→ **TASK BRIEF**
Add -3 to every coordinate in the answers and give all lines again, requests included, starting with the line that contains "Click the panel letter C" and going on through the end of the listing.

--- BEGIN ENTRIES SHOWN ---

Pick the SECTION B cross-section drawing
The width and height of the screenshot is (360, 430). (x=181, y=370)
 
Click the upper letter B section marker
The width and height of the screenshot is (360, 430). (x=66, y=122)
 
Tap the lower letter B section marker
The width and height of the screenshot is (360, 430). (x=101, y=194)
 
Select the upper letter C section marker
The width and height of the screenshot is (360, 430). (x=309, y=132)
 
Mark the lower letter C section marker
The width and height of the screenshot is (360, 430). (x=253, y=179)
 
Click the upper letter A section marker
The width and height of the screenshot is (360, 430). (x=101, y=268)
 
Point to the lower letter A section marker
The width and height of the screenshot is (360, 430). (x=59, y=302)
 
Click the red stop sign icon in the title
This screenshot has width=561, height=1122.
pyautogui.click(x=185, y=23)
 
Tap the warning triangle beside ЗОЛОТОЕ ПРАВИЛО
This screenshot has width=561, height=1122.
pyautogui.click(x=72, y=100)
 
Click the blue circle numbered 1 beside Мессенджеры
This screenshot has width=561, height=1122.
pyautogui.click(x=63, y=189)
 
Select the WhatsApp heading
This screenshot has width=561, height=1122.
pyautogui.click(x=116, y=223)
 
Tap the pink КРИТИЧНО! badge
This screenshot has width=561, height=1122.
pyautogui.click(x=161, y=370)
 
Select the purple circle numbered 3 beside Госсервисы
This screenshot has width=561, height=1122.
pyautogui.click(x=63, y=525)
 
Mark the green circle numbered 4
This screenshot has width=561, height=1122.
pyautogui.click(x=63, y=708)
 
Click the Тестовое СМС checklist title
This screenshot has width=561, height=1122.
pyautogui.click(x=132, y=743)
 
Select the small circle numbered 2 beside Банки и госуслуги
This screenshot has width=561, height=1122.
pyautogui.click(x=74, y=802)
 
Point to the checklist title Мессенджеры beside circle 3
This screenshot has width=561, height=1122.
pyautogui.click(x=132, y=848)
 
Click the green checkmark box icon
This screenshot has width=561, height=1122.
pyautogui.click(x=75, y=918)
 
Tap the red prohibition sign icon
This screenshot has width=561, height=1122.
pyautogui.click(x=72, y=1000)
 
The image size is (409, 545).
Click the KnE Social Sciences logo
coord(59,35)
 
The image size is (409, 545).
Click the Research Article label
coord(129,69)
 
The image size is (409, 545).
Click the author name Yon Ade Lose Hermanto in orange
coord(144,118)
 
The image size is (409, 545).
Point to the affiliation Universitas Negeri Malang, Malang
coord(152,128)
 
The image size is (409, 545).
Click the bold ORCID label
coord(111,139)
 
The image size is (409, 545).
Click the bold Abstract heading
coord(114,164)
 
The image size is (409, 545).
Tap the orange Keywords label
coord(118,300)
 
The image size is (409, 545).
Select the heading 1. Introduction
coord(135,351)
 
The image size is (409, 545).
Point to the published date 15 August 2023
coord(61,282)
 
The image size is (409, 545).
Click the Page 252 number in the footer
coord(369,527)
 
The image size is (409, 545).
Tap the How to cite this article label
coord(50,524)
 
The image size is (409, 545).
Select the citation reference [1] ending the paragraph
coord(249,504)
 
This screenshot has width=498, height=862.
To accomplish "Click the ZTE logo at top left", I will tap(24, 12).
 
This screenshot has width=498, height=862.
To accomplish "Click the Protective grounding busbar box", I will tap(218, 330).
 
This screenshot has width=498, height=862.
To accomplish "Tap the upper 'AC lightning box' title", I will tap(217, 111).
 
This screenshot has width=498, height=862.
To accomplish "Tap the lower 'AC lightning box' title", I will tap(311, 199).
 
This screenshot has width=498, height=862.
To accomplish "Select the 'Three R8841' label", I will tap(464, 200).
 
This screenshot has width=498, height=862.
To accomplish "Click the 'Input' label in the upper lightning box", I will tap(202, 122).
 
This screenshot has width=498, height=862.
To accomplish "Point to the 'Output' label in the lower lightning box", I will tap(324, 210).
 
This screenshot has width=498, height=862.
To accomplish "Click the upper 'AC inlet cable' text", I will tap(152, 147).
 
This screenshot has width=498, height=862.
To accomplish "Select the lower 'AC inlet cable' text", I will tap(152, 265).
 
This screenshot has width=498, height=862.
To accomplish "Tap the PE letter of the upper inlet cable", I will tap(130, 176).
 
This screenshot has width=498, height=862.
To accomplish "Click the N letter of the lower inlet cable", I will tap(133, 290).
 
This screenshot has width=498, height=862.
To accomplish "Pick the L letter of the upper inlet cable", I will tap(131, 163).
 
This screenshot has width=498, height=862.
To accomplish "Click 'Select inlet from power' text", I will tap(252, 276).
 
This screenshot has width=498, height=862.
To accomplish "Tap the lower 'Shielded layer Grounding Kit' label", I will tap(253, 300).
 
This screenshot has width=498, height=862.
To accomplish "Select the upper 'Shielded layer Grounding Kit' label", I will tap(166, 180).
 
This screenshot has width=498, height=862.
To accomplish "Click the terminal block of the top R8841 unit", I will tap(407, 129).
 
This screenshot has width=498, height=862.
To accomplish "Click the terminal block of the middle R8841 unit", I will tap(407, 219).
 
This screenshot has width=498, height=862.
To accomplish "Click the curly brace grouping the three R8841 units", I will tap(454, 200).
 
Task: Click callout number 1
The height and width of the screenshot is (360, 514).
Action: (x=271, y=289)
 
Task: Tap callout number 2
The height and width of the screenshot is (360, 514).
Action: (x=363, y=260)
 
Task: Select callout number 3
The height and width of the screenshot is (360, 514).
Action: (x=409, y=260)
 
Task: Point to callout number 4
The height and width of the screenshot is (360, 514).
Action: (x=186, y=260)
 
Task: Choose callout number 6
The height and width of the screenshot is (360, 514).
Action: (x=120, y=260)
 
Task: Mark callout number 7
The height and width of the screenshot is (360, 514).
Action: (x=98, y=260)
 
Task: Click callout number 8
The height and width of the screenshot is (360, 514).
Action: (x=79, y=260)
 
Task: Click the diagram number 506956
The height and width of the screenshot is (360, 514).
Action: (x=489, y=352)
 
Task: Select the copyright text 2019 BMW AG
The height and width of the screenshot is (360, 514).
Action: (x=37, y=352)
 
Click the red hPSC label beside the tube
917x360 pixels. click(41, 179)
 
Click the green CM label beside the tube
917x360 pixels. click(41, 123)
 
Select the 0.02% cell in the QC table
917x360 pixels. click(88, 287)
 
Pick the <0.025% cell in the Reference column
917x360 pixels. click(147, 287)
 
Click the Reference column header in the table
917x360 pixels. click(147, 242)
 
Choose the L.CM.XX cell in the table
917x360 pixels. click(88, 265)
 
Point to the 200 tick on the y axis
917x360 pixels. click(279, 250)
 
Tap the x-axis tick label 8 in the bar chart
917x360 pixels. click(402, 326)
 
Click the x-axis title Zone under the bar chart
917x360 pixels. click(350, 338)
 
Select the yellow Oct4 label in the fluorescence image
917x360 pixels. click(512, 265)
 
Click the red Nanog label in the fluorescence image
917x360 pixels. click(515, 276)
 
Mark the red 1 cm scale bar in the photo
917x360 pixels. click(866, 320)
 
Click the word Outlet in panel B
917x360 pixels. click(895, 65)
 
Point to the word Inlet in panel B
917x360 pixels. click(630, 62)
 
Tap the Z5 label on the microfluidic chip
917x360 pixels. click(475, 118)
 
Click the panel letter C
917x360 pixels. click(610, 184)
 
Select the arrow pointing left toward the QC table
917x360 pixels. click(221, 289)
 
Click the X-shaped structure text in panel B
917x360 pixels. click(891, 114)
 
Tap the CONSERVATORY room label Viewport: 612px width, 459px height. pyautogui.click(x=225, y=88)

--- END ENTRIES SHOWN ---

→ **RESPONSE TO THIS EXERCISE**
Click the panel letter C
917x360 pixels. click(607, 181)
 
Select the arrow pointing left toward the QC table
917x360 pixels. click(218, 286)
 
Click the X-shaped structure text in panel B
917x360 pixels. click(888, 111)
 
Tap the CONSERVATORY room label Viewport: 612px width, 459px height. pyautogui.click(x=222, y=85)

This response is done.